- **SUPPLIED RECORDS**
=== Begin Enclosure ===
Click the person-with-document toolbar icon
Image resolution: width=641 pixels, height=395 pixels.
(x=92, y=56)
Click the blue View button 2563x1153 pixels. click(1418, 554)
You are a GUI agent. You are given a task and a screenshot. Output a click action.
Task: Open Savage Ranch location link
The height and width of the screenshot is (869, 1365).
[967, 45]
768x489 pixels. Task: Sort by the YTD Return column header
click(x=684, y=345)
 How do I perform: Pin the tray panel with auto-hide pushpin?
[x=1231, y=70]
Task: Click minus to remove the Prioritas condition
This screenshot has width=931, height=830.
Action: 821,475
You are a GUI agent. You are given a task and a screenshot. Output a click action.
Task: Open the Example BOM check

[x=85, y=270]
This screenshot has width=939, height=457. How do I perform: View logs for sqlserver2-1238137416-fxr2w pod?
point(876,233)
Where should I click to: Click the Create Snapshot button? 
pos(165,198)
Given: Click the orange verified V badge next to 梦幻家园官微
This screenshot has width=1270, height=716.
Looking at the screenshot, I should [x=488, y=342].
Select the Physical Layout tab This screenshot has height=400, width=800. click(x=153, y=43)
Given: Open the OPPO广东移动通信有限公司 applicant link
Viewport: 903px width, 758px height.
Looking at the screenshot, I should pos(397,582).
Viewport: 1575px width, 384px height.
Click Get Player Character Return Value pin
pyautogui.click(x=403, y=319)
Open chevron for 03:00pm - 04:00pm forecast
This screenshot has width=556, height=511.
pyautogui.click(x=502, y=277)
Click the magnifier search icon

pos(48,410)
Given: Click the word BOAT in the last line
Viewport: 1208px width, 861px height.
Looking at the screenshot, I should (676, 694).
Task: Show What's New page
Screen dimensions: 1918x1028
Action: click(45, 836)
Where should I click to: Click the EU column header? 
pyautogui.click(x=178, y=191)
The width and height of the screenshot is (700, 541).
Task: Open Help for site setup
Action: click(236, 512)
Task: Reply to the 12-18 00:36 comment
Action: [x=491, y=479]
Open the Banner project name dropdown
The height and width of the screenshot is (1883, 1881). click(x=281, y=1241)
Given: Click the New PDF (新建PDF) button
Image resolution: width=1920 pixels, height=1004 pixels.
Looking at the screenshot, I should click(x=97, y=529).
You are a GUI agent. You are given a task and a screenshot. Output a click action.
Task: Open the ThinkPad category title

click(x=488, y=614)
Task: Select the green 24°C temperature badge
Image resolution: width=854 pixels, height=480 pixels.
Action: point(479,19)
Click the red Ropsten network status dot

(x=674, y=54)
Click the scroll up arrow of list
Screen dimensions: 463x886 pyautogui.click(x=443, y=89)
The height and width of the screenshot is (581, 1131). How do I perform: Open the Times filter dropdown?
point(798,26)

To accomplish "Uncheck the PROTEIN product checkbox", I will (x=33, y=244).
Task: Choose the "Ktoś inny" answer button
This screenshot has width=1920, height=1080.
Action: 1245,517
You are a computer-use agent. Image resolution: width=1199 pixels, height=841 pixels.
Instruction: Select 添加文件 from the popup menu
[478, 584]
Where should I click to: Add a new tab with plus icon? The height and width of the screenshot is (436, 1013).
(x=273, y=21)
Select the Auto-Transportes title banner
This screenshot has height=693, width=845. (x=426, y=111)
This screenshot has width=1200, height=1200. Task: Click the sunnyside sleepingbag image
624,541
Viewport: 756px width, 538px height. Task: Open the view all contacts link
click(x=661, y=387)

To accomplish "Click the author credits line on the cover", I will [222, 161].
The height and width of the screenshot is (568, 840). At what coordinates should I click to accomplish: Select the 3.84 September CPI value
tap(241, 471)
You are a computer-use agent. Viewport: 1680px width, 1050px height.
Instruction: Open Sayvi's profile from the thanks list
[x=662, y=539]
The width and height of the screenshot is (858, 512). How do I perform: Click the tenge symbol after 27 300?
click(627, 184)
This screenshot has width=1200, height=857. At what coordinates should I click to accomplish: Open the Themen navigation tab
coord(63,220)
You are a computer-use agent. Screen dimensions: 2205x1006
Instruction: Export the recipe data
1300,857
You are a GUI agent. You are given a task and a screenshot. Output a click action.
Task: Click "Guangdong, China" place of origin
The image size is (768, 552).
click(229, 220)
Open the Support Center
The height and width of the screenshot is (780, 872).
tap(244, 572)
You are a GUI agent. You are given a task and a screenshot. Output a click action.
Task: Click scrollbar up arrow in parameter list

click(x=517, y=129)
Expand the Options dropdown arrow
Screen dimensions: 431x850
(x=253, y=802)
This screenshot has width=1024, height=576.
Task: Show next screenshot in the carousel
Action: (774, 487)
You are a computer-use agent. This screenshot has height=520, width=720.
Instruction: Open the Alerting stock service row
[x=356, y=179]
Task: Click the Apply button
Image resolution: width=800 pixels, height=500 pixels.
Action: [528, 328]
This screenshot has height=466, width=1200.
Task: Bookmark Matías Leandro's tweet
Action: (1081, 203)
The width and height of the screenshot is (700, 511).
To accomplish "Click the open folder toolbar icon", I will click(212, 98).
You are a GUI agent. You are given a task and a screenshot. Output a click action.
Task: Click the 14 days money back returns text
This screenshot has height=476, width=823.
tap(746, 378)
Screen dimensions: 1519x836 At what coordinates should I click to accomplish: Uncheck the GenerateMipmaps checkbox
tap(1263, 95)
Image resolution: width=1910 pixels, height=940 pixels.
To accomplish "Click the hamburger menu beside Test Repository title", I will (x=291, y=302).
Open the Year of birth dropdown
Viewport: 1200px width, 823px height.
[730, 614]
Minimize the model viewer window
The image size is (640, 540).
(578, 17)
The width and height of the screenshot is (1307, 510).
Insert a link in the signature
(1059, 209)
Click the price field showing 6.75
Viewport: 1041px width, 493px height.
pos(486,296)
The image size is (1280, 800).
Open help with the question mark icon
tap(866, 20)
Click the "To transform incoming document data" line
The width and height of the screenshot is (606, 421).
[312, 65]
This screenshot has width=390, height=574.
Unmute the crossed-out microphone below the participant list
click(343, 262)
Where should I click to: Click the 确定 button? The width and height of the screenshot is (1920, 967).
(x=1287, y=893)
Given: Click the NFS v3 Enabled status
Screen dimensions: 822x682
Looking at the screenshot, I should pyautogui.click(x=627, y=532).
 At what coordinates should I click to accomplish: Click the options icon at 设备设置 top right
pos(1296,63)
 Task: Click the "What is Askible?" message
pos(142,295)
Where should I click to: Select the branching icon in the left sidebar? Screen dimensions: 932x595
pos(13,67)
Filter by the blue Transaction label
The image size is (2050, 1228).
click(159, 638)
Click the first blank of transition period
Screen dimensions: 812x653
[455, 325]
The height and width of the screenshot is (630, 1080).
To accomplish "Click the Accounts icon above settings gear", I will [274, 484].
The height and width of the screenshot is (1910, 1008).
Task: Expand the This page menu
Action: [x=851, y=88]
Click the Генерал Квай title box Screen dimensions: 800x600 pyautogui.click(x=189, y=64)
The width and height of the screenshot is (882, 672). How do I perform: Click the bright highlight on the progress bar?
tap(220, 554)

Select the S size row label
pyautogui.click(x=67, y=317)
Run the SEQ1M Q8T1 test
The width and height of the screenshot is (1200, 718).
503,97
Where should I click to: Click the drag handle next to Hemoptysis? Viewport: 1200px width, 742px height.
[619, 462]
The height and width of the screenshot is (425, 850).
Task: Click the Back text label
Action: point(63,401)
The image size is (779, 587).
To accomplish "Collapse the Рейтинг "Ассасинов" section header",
=== End Enclosure ===
- **WHAT IS NEEDED**
State, as a bare number, how many lines of the material contain "badge".

- **ANSWER SPACE**
2